-- Task instructions --
Revise the records from the line containing "Screen dimensions: 1456x819" through the end of the records, both included, by replacing "dropdown" with "drop-down menu" and keeping everything else the same. Return only those lines, without the pictures.

-- The input --

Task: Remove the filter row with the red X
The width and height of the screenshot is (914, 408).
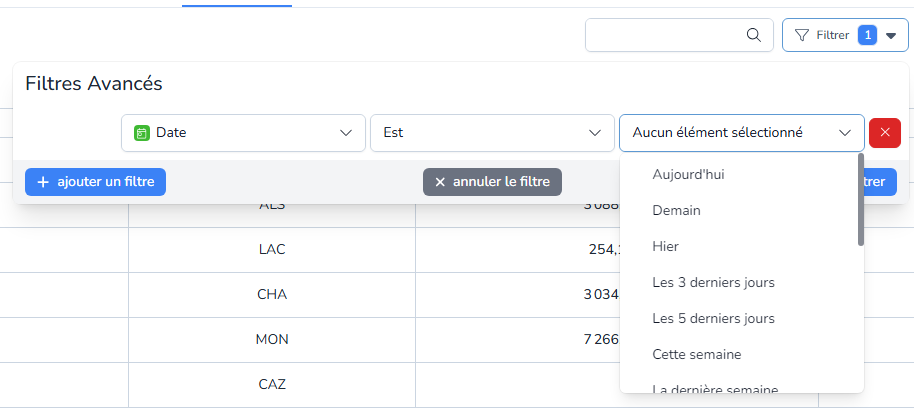Action: (885, 132)
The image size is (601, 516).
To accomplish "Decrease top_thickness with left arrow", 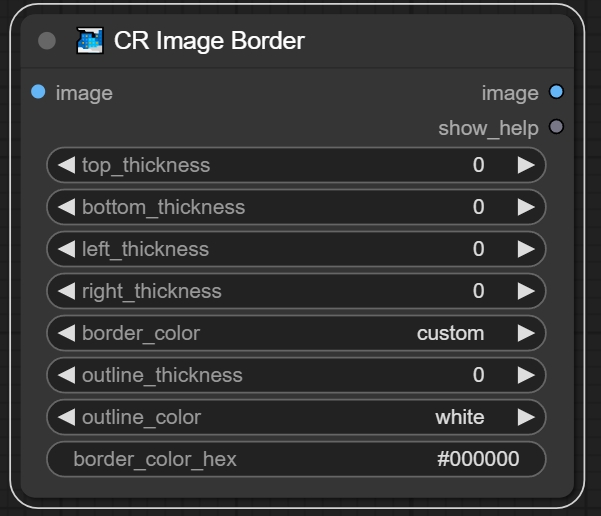I will [x=66, y=165].
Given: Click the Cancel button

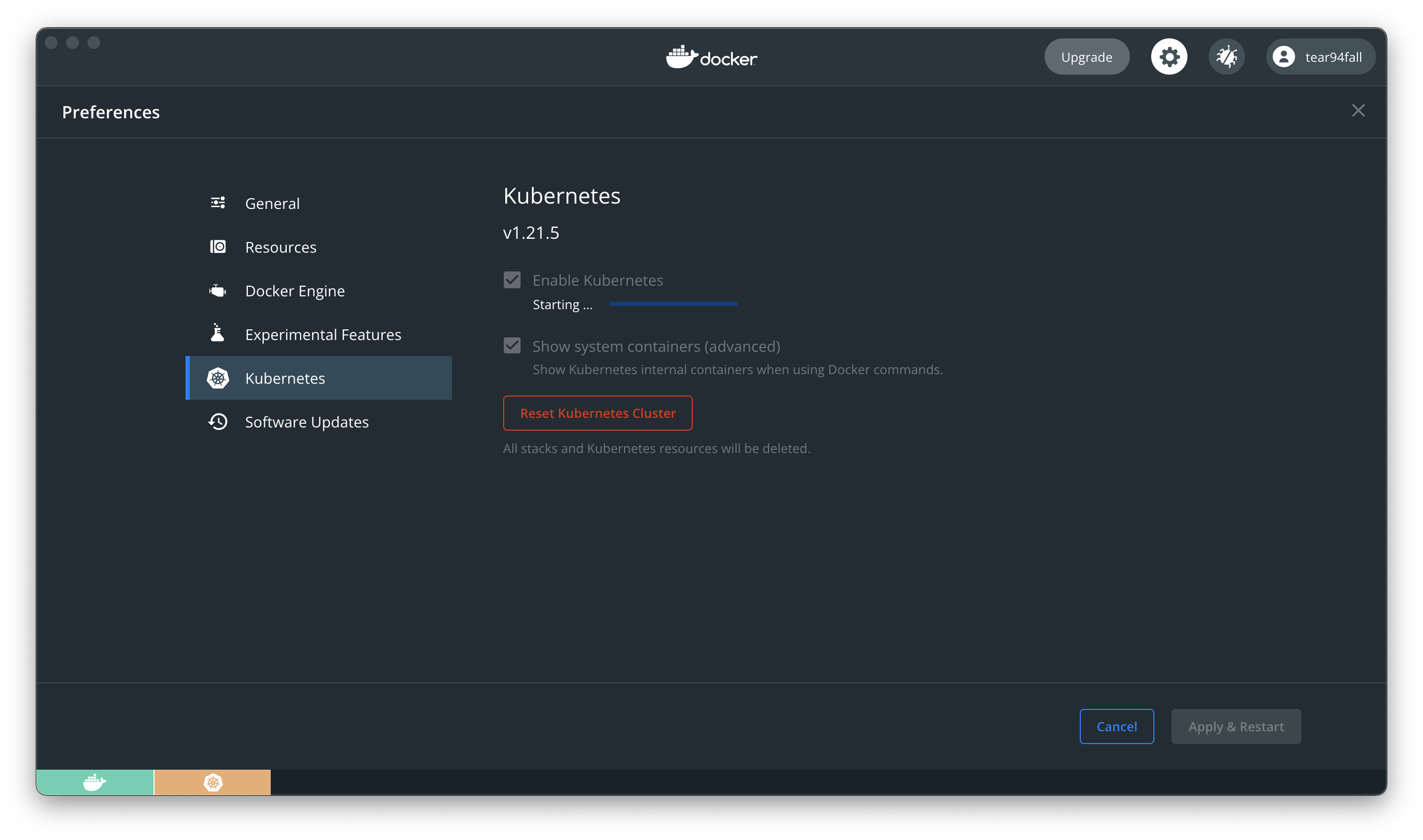Looking at the screenshot, I should (x=1116, y=726).
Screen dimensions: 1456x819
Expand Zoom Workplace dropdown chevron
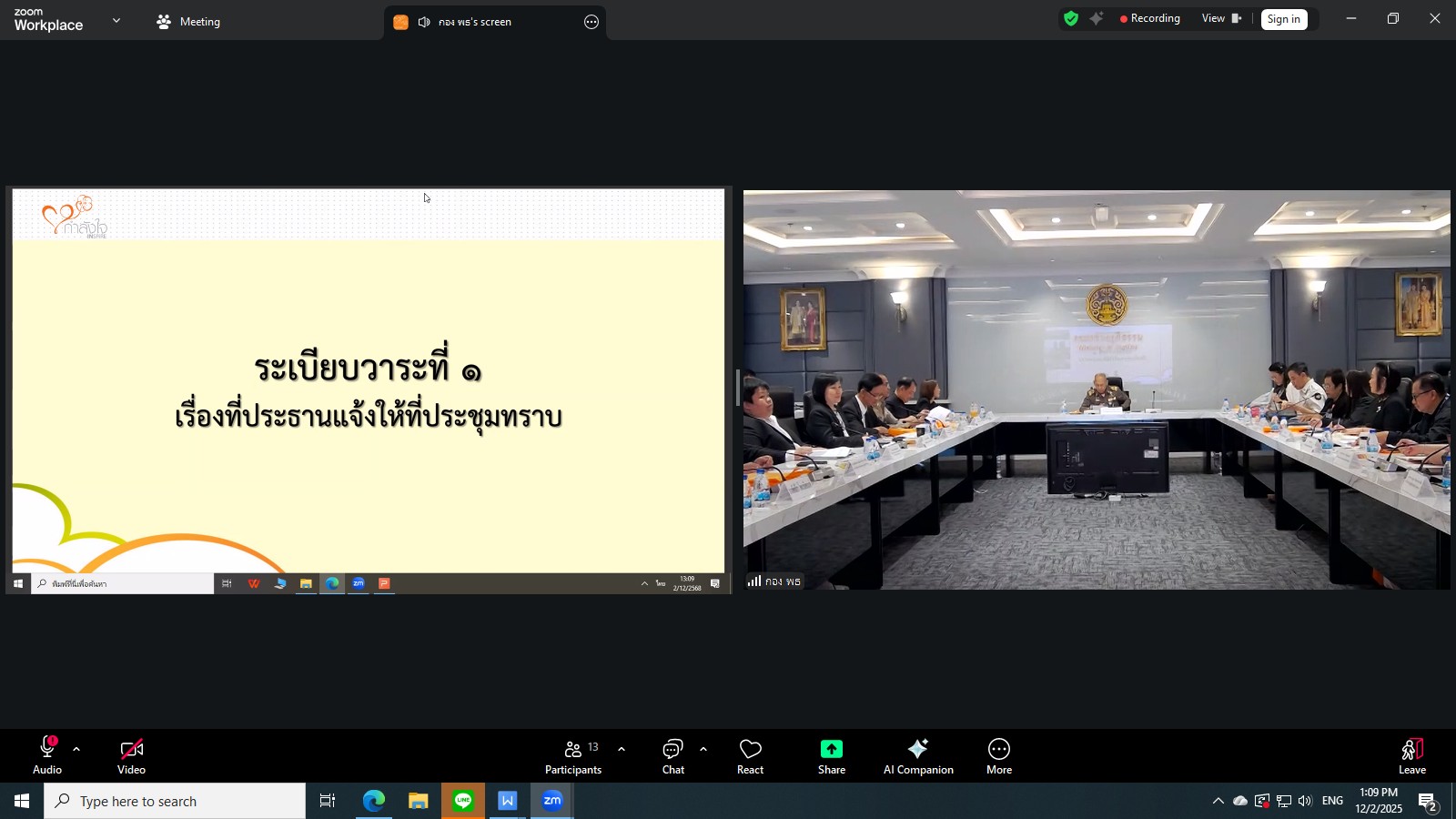pos(116,20)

-- Exercise response --
Screen dimensions: 1456x819
Expand Zoom Workplace drop-down menu chevron
pos(116,20)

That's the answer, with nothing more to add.